B.- Sur le recours à l'encontre des opérations de visite et de saisies dans ses locaux le 20 décembre 2012.
1.- La nullité de la saisie des scellés n° 5 à 7
La société C entend faire valoir que l'inventaire effectué ne permet pas au juge du contrôle de s'assurer de la cohérence entre les données informatiques saisies et l'étendue de l'autorisation obtenue. Elle explique que seuls 19 fichiers des scellés n° 5 à 7 contiennent une référence à B et que les intitulés des autres, 98 % des fichiers saisis, ne permettent pas d'identifier clairement les données qu'ils contiennent ; que l'inventaire des fichiers électroniques est incomplets pour ne pas détailler le contenu des messageries électroniques saisis et que 26 fichiers sont illisibles. Elle estime que la seule mesure réparatrice possible est l'annulation de tous les fichiers des scellés concernés.

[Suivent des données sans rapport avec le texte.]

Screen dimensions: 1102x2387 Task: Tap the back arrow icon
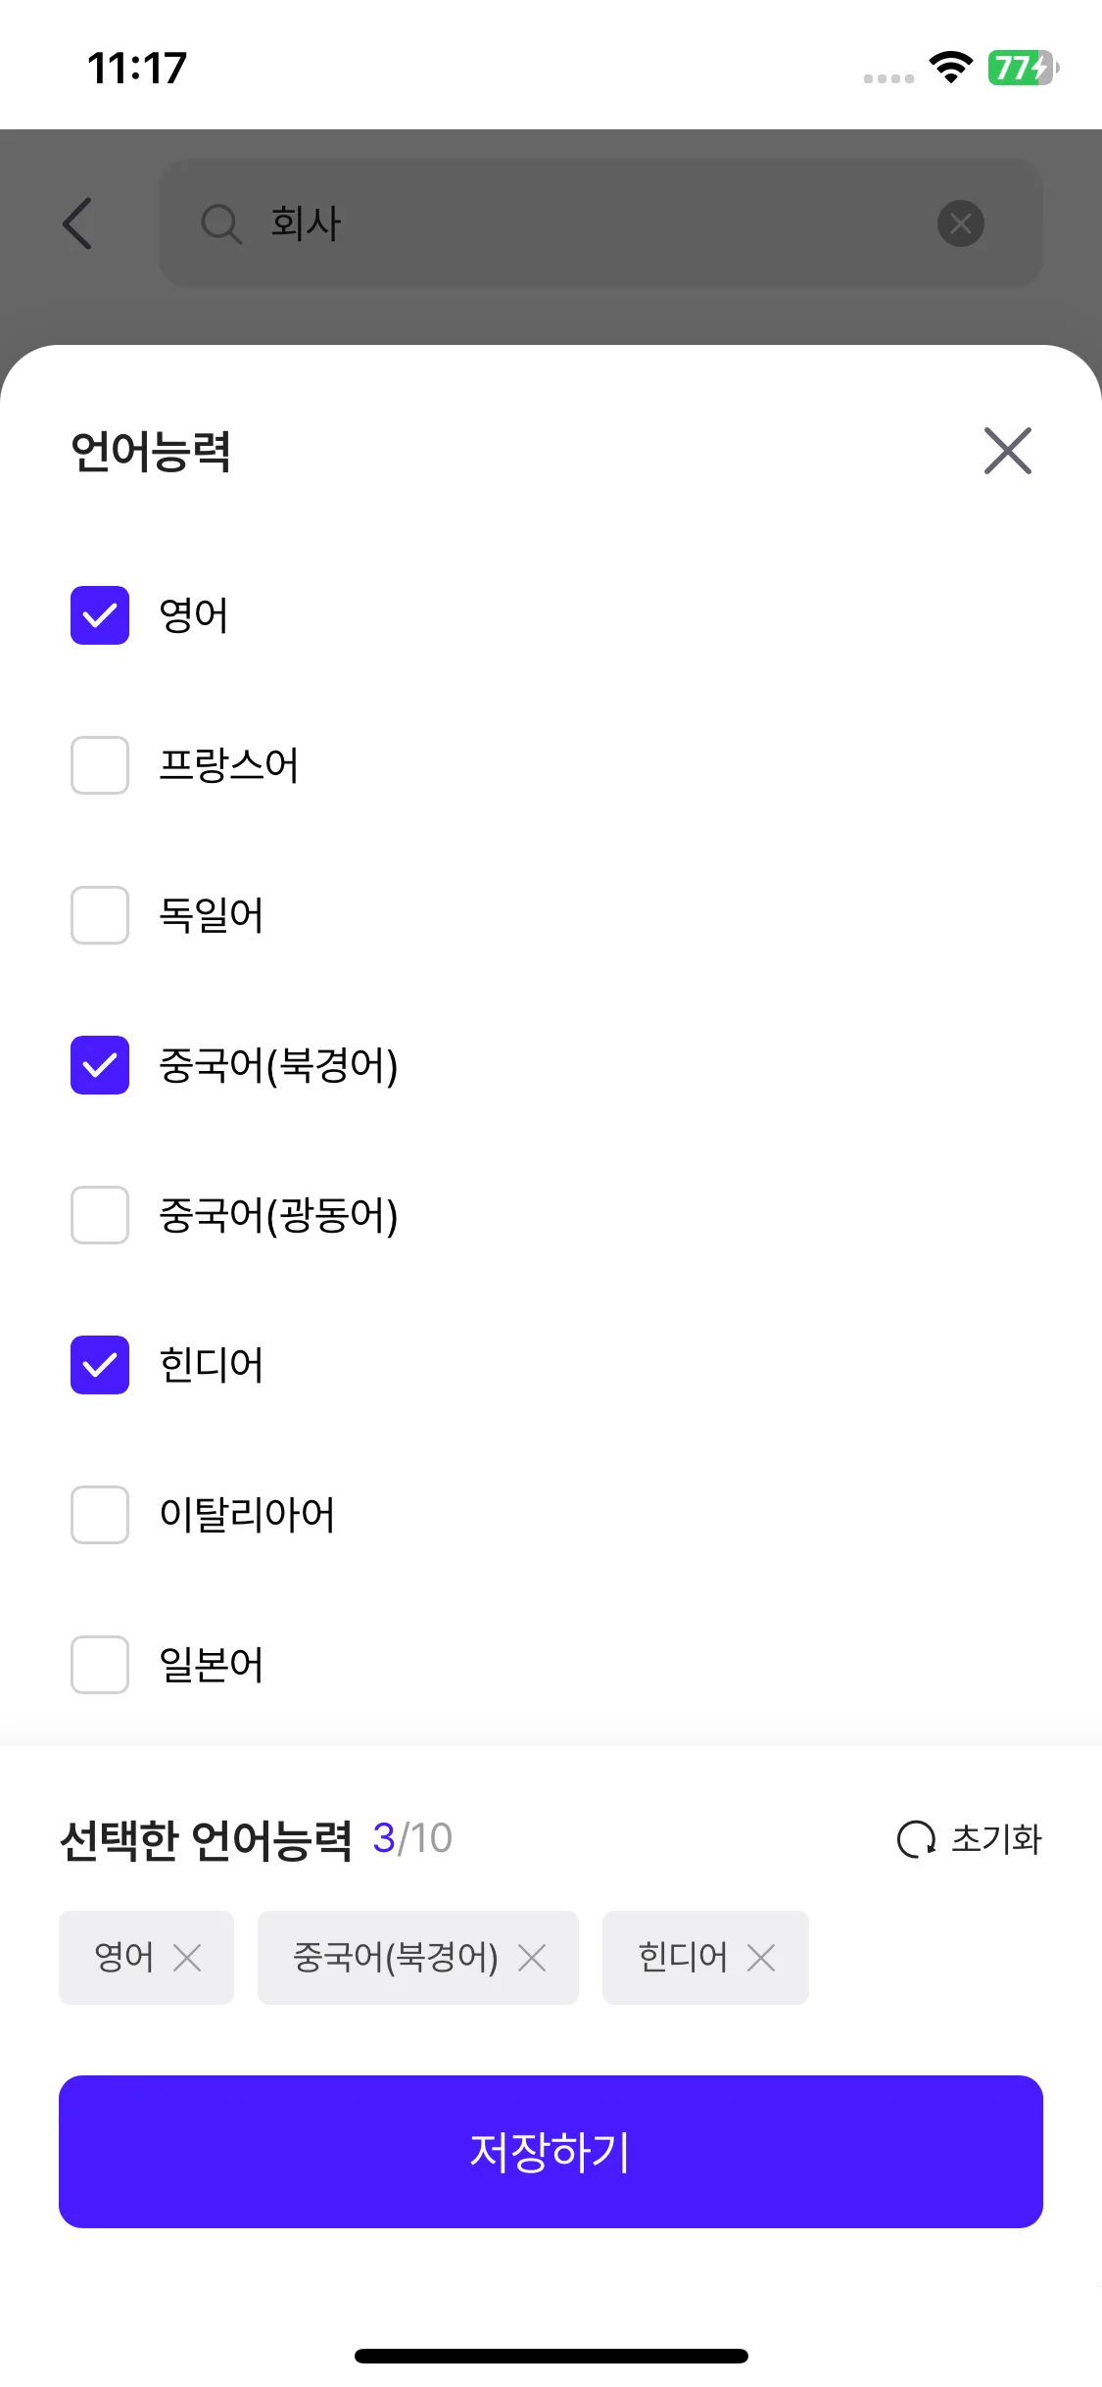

2.- La nullité des messageries électroniques gravées sur les scellés 5 et 7.
La société C explique que la Direccte n'est pas fondée à se prévaloir du caractère prétendument insécable des messageries électroniques pour justifier des saisies indifférenciées qu'elle a pratiquées sur trois messageries Outlook de M. 1 et qu'en procédant comme elle l'a fait, la Direccte a violé les principes fondamentaux en la matière.
Elle souligne que ces opérations ont été effectuées en l'absence de circonstances particulières susceptibles de justifier ces saisies indifférenciées et qu'il n'est pas établi qu'une saisie sélective était impossible.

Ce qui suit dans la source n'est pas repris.